--- start ---

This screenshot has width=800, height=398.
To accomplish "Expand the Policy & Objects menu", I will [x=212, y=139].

--- end ---
--- start ---

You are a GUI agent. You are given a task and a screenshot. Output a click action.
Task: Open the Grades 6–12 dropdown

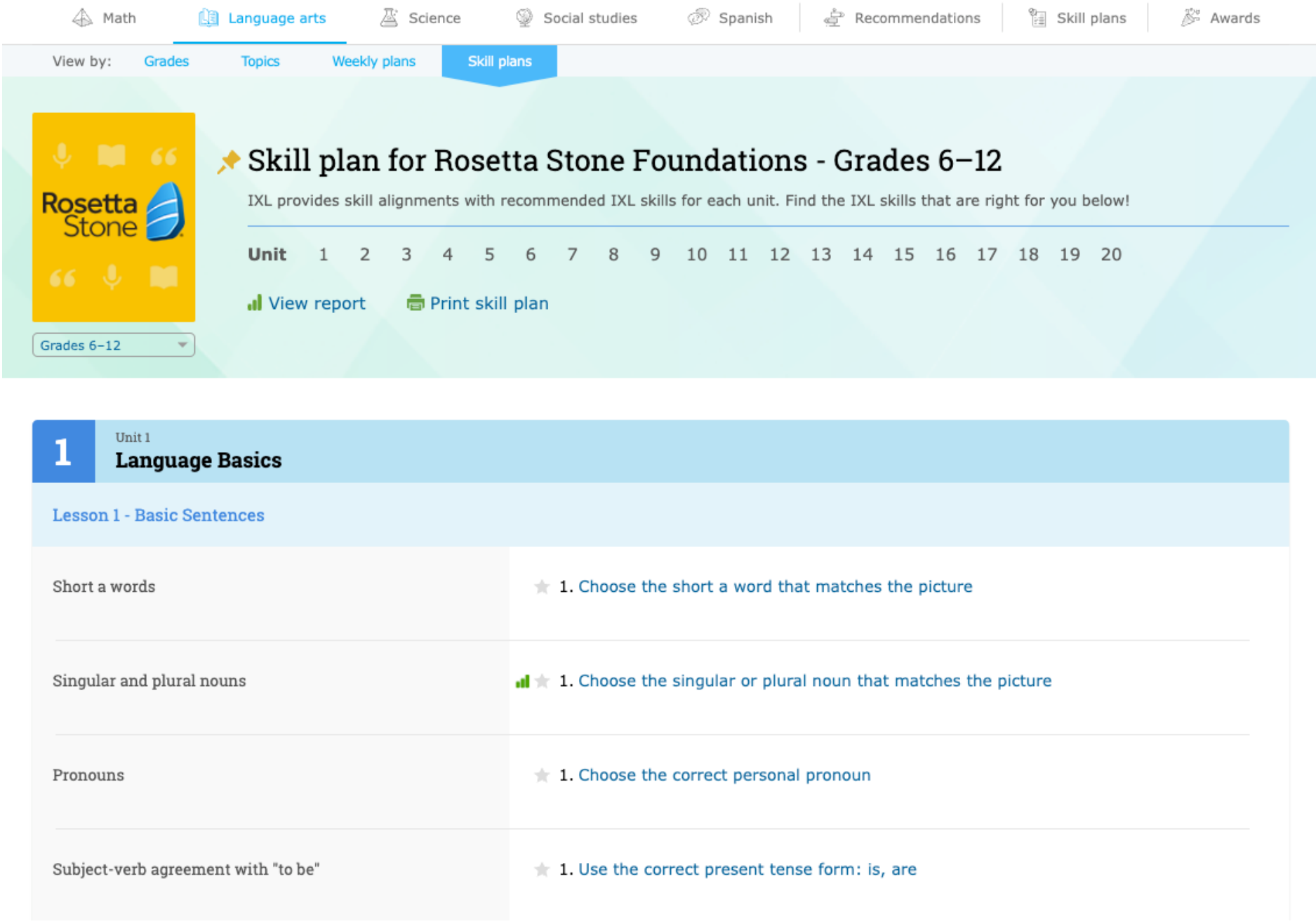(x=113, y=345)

--- end ---

● **What needs to be done**
Can you arrange the listing lines from the one containing "This screenshot has width=800, height=398." through the one containing "will [x=212, y=139]." as a numbered list, leaving out any blank lines?

● **Result for this exercise**
1. This screenshot has width=800, height=398.
2. To accomplish "Expand the Policy & Objects menu", I will [x=212, y=139].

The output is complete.